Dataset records
==========

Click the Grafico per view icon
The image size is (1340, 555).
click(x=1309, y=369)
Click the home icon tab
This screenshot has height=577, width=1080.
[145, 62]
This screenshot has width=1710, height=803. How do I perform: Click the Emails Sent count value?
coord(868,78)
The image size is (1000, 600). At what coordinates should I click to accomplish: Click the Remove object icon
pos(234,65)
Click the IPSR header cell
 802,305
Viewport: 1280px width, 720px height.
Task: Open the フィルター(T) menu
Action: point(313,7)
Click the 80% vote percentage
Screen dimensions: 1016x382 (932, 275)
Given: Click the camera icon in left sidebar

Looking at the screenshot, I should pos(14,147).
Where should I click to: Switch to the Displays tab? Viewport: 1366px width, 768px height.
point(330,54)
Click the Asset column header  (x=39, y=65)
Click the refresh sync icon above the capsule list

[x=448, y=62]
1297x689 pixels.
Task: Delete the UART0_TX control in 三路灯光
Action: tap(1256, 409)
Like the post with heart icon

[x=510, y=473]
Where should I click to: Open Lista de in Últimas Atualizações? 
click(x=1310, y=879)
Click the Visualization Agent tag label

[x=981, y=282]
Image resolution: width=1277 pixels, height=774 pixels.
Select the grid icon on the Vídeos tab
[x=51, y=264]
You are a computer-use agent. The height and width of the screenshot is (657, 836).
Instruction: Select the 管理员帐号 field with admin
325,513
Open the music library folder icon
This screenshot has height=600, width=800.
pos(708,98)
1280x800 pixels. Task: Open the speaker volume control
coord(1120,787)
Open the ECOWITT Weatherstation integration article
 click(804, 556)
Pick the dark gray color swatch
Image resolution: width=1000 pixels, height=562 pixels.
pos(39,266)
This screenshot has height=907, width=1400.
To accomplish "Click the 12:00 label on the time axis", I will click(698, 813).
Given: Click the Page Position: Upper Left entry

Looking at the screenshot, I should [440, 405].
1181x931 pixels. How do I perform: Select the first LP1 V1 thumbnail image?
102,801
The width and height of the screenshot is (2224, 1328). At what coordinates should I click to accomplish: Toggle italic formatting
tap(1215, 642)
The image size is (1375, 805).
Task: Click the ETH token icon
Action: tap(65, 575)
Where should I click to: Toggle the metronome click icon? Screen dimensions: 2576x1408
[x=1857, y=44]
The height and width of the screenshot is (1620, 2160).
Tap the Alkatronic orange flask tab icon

==========

-- What you are asked to do --
Please convert every line of the records above into a Markdown table with the columns "Row" and "Line", skipping blank lines.

-- Exercise response --
| Row | Line |
|---|---|
| 1 | Click the Grafico per view icon |
| 2 | The image size is (1340, 555). |
| 3 | click(x=1309, y=369) |
| 4 | Click the home icon tab |
| 5 | This screenshot has height=577, width=1080. |
| 6 | [145, 62] |
| 7 | This screenshot has width=1710, height=803. How do I perform: Click the Emails Sent count value? |
| 8 | coord(868,78) |
| 9 | The image size is (1000, 600). At what coordinates should I click to accomplish: Click the Remove object icon |
| 10 | pos(234,65) |
| 11 | Click the IPSR header cell |
| 12 |  802,305 |
| 13 | Viewport: 1280px width, 720px height. |
| 14 | Task: Open the フィルター(T) menu |
| 15 | Action: point(313,7) |
| 16 | Click the 80% vote percentage |
| 17 | Screen dimensions: 1016x382 (932, 275) |
| 18 | Given: Click the camera icon in left sidebar |
| 19 | Looking at the screenshot, I should pos(14,147). |
| 20 | Where should I click to: Switch to the Displays tab? Viewport: 1366px width, 768px height. |
| 21 | point(330,54) |
| 22 | Click the Asset column header  (x=39, y=65) |
| 23 | Click the refresh sync icon above the capsule list |
| 24 | [x=448, y=62] |
| 25 | 1297x689 pixels. |
| 26 | Task: Delete the UART0_TX control in 三路灯光 |
| 27 | Action: tap(1256, 409) |
| 28 | Like the post with heart icon |
| 29 | [x=510, y=473] |
| 30 | Where should I click to: Open Lista de in Últimas Atualizações?  |
| 31 | click(x=1310, y=879) |
| 32 | Click the Visualization Agent tag label |
| 33 | [x=981, y=282] |
| 34 | Image resolution: width=1277 pixels, height=774 pixels. |
| 35 | Select the grid icon on the Vídeos tab |
| 36 | [x=51, y=264] |
| 37 | You are a computer-use agent. The height and width of the screenshot is (657, 836). |
| 38 | Instruction: Select the 管理员帐号 field with admin |
| 39 | 325,513 |
| 40 | Open the music library folder icon |
| 41 | This screenshot has height=600, width=800. |
| 42 | pos(708,98) |
| 43 | 1280x800 pixels. Task: Open the speaker volume control |
| 44 | coord(1120,787) |
| 45 | Open the ECOWITT Weatherstation integration article |
| 46 |  click(804, 556) |
| 47 | Pick the dark gray color swatch |
| 48 | Image resolution: width=1000 pixels, height=562 pixels. |
| 49 | pos(39,266) |
| 50 | This screenshot has height=907, width=1400. |
| 51 | To accomplish "Click the 12:00 label on the time axis", I will click(698, 813). |
| 52 | Given: Click the Page Position: Upper Left entry |
| 53 | Looking at the screenshot, I should [440, 405]. |
| 54 | 1181x931 pixels. How do I perform: Select the first LP1 V1 thumbnail image? |
| 55 | 102,801 |
| 56 | The width and height of the screenshot is (2224, 1328). At what coordinates should I click to accomplish: Toggle italic formatting |
| 57 | tap(1215, 642) |
| 58 | The image size is (1375, 805). |
| 59 | Task: Click the ETH token icon |
| 60 | Action: tap(65, 575) |
| 61 | Where should I click to: Toggle the metronome click icon? Screen dimensions: 2576x1408 |
| 62 | [x=1857, y=44] |
| 63 | The height and width of the screenshot is (1620, 2160). |
| 64 | Tap the Alkatronic orange flask tab icon |